**What is required**
Please reproduce each of the following records line by line, with no changes.

━━━━━ Supplied material

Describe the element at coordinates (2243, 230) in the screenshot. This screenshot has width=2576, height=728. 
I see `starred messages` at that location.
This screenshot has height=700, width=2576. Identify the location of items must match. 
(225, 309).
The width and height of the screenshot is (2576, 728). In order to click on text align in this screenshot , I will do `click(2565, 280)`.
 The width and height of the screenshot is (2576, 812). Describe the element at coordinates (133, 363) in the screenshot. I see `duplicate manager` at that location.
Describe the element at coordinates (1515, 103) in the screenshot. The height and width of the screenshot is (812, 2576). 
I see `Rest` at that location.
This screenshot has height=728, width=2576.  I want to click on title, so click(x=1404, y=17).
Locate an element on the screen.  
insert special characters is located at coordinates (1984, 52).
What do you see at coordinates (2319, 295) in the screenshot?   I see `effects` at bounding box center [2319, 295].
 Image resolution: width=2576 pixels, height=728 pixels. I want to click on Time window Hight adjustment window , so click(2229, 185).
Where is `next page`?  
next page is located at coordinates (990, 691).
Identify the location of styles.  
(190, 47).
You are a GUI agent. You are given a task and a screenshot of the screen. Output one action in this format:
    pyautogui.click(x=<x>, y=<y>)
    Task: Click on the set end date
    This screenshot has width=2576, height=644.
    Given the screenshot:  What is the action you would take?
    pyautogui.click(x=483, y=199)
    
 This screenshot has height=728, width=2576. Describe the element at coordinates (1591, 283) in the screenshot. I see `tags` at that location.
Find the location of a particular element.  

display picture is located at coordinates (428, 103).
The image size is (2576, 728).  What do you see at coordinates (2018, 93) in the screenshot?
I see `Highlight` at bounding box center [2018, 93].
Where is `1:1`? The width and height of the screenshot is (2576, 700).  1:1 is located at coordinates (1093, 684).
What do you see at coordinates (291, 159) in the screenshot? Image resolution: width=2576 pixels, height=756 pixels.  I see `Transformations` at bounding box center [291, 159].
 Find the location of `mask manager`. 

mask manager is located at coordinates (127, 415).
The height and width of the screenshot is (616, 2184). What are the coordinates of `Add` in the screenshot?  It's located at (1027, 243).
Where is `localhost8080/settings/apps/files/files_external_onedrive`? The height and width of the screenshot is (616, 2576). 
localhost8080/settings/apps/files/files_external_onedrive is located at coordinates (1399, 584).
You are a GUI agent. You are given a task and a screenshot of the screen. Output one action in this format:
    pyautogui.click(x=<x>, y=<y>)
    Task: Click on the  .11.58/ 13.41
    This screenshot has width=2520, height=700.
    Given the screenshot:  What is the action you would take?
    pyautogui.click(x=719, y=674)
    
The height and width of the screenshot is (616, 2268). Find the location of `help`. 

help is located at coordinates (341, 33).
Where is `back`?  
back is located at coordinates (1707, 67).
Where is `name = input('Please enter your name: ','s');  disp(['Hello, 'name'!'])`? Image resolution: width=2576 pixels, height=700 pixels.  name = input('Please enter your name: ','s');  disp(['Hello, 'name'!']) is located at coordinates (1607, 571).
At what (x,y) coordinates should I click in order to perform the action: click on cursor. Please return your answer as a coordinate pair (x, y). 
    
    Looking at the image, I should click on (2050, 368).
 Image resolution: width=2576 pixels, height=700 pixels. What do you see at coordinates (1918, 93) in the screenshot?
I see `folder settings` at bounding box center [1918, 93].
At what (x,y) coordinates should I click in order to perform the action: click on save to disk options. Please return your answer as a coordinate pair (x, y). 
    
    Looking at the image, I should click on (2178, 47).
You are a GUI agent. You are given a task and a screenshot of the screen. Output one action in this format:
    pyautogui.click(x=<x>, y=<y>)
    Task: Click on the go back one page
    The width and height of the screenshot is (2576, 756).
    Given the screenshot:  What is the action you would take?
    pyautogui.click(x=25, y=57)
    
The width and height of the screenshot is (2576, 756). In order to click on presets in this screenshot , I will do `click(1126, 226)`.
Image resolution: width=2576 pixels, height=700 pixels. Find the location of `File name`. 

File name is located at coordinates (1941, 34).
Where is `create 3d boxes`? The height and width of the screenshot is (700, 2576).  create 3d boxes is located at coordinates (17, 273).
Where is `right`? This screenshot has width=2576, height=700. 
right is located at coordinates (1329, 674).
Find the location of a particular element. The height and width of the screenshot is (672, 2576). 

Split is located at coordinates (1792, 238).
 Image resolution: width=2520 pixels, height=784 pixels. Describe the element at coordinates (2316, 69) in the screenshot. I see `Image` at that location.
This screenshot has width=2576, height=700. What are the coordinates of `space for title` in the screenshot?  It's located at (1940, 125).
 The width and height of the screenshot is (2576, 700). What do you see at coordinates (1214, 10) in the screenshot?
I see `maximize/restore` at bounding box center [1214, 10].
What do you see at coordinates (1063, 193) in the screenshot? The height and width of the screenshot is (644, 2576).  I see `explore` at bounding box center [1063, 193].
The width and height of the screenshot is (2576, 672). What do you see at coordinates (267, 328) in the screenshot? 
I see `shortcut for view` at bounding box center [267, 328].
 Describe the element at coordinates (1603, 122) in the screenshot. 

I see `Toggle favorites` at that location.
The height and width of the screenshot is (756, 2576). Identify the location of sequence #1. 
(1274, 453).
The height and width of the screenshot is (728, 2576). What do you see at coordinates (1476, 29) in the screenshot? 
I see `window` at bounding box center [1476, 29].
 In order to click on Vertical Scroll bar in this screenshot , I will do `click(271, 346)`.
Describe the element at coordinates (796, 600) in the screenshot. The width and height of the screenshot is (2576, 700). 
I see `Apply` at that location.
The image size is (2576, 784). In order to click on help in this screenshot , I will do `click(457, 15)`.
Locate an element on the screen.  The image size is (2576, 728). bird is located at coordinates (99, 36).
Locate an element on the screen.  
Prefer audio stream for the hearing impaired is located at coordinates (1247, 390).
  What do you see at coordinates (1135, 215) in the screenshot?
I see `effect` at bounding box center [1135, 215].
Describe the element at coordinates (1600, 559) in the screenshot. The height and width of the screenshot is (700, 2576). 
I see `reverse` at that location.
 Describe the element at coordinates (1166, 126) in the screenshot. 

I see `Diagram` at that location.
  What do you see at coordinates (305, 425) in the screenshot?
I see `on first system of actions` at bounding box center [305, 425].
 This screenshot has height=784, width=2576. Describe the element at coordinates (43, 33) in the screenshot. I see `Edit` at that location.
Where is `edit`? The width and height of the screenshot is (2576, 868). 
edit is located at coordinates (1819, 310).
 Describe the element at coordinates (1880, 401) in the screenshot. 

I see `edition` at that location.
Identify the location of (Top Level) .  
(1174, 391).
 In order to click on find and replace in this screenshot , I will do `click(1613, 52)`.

━━━━━━━━━━

**Solution to the problem**
Describe the element at coordinates (2243, 230) in the screenshot. This screenshot has width=2576, height=728. 
I see `starred messages` at that location.
This screenshot has height=700, width=2576. Identify the location of items must match. 
(225, 309).
The width and height of the screenshot is (2576, 728). In order to click on text align in this screenshot , I will do `click(2565, 280)`.
 The width and height of the screenshot is (2576, 812). Describe the element at coordinates (133, 363) in the screenshot. I see `duplicate manager` at that location.
Describe the element at coordinates (1515, 103) in the screenshot. The height and width of the screenshot is (812, 2576). 
I see `Rest` at that location.
This screenshot has height=728, width=2576.  I want to click on title, so click(x=1404, y=17).
Locate an element on the screen.  
insert special characters is located at coordinates (1984, 52).
What do you see at coordinates (2319, 295) in the screenshot?   I see `effects` at bounding box center [2319, 295].
 Image resolution: width=2576 pixels, height=728 pixels. I want to click on Time window Hight adjustment window , so click(2229, 185).
Where is `next page`?  
next page is located at coordinates (990, 691).
Identify the location of styles.  
(190, 47).
You are a GUI agent. You are given a task and a screenshot of the screen. Output one action in this format:
    pyautogui.click(x=<x>, y=<y>)
    Task: Click on the set end date
    This screenshot has width=2576, height=644.
    Given the screenshot:  What is the action you would take?
    pyautogui.click(x=483, y=199)
    
 This screenshot has height=728, width=2576. Describe the element at coordinates (1591, 283) in the screenshot. I see `tags` at that location.
Find the location of a particular element.  

display picture is located at coordinates (428, 103).
The image size is (2576, 728).  What do you see at coordinates (2018, 93) in the screenshot?
I see `Highlight` at bounding box center [2018, 93].
Where is `1:1`? The width and height of the screenshot is (2576, 700).  1:1 is located at coordinates (1093, 684).
What do you see at coordinates (291, 159) in the screenshot? Image resolution: width=2576 pixels, height=756 pixels.  I see `Transformations` at bounding box center [291, 159].
 Find the location of `mask manager`. 

mask manager is located at coordinates (127, 415).
The height and width of the screenshot is (616, 2184). What are the coordinates of `Add` in the screenshot?  It's located at (1027, 243).
Where is `localhost8080/settings/apps/files/files_external_onedrive`? The height and width of the screenshot is (616, 2576). 
localhost8080/settings/apps/files/files_external_onedrive is located at coordinates (1399, 584).
You are a GUI agent. You are given a task and a screenshot of the screen. Output one action in this format:
    pyautogui.click(x=<x>, y=<y>)
    Task: Click on the  .11.58/ 13.41
    This screenshot has width=2520, height=700.
    Given the screenshot:  What is the action you would take?
    pyautogui.click(x=719, y=674)
    
The height and width of the screenshot is (616, 2268). Find the location of `help`. 

help is located at coordinates (341, 33).
Where is `back`?  
back is located at coordinates (1707, 67).
Where is `name = input('Please enter your name: ','s');  disp(['Hello, 'name'!'])`? Image resolution: width=2576 pixels, height=700 pixels.  name = input('Please enter your name: ','s');  disp(['Hello, 'name'!']) is located at coordinates (1607, 571).
At what (x,y) coordinates should I click in order to perform the action: click on cursor. Please return your answer as a coordinate pair (x, y). 
    
    Looking at the image, I should click on (2050, 368).
 Image resolution: width=2576 pixels, height=700 pixels. What do you see at coordinates (1918, 93) in the screenshot?
I see `folder settings` at bounding box center [1918, 93].
At what (x,y) coordinates should I click in order to perform the action: click on save to disk options. Please return your answer as a coordinate pair (x, y). 
    
    Looking at the image, I should click on (2178, 47).
You are a GUI agent. You are given a task and a screenshot of the screen. Output one action in this format:
    pyautogui.click(x=<x>, y=<y>)
    Task: Click on the go back one page
    The width and height of the screenshot is (2576, 756).
    Given the screenshot:  What is the action you would take?
    pyautogui.click(x=25, y=57)
    
The width and height of the screenshot is (2576, 756). In order to click on presets in this screenshot , I will do `click(1126, 226)`.
Image resolution: width=2576 pixels, height=700 pixels. Find the location of `File name`. 

File name is located at coordinates (1941, 34).
Where is `create 3d boxes`? The height and width of the screenshot is (700, 2576).  create 3d boxes is located at coordinates (17, 273).
Where is `right`? This screenshot has width=2576, height=700. 
right is located at coordinates (1329, 674).
Find the location of a particular element. The height and width of the screenshot is (672, 2576). 

Split is located at coordinates (1792, 238).
 Image resolution: width=2520 pixels, height=784 pixels. Describe the element at coordinates (2316, 69) in the screenshot. I see `Image` at that location.
This screenshot has width=2576, height=700. What are the coordinates of `space for title` in the screenshot?  It's located at (1940, 125).
 The width and height of the screenshot is (2576, 700). What do you see at coordinates (1214, 10) in the screenshot?
I see `maximize/restore` at bounding box center [1214, 10].
What do you see at coordinates (1063, 193) in the screenshot? The height and width of the screenshot is (644, 2576).  I see `explore` at bounding box center [1063, 193].
The width and height of the screenshot is (2576, 672). What do you see at coordinates (267, 328) in the screenshot? 
I see `shortcut for view` at bounding box center [267, 328].
 Describe the element at coordinates (1603, 122) in the screenshot. 

I see `Toggle favorites` at that location.
The height and width of the screenshot is (756, 2576). Identify the location of sequence #1. 
(1274, 453).
The height and width of the screenshot is (728, 2576). What do you see at coordinates (1476, 29) in the screenshot? 
I see `window` at bounding box center [1476, 29].
 In order to click on Vertical Scroll bar in this screenshot , I will do `click(271, 346)`.
Describe the element at coordinates (796, 600) in the screenshot. The width and height of the screenshot is (2576, 700). 
I see `Apply` at that location.
The image size is (2576, 784). In order to click on help in this screenshot , I will do `click(457, 15)`.
Locate an element on the screen.  The image size is (2576, 728). bird is located at coordinates (99, 36).
Locate an element on the screen.  
Prefer audio stream for the hearing impaired is located at coordinates (1247, 390).
  What do you see at coordinates (1135, 215) in the screenshot?
I see `effect` at bounding box center [1135, 215].
Describe the element at coordinates (1600, 559) in the screenshot. The height and width of the screenshot is (700, 2576). 
I see `reverse` at that location.
 Describe the element at coordinates (1166, 126) in the screenshot. 

I see `Diagram` at that location.
  What do you see at coordinates (305, 425) in the screenshot?
I see `on first system of actions` at bounding box center [305, 425].
 This screenshot has height=784, width=2576. Describe the element at coordinates (43, 33) in the screenshot. I see `Edit` at that location.
Where is `edit`? The width and height of the screenshot is (2576, 868). 
edit is located at coordinates (1819, 310).
 Describe the element at coordinates (1880, 401) in the screenshot. 

I see `edition` at that location.
Identify the location of (Top Level) .  
(1174, 391).
 In order to click on find and replace in this screenshot , I will do `click(1613, 52)`.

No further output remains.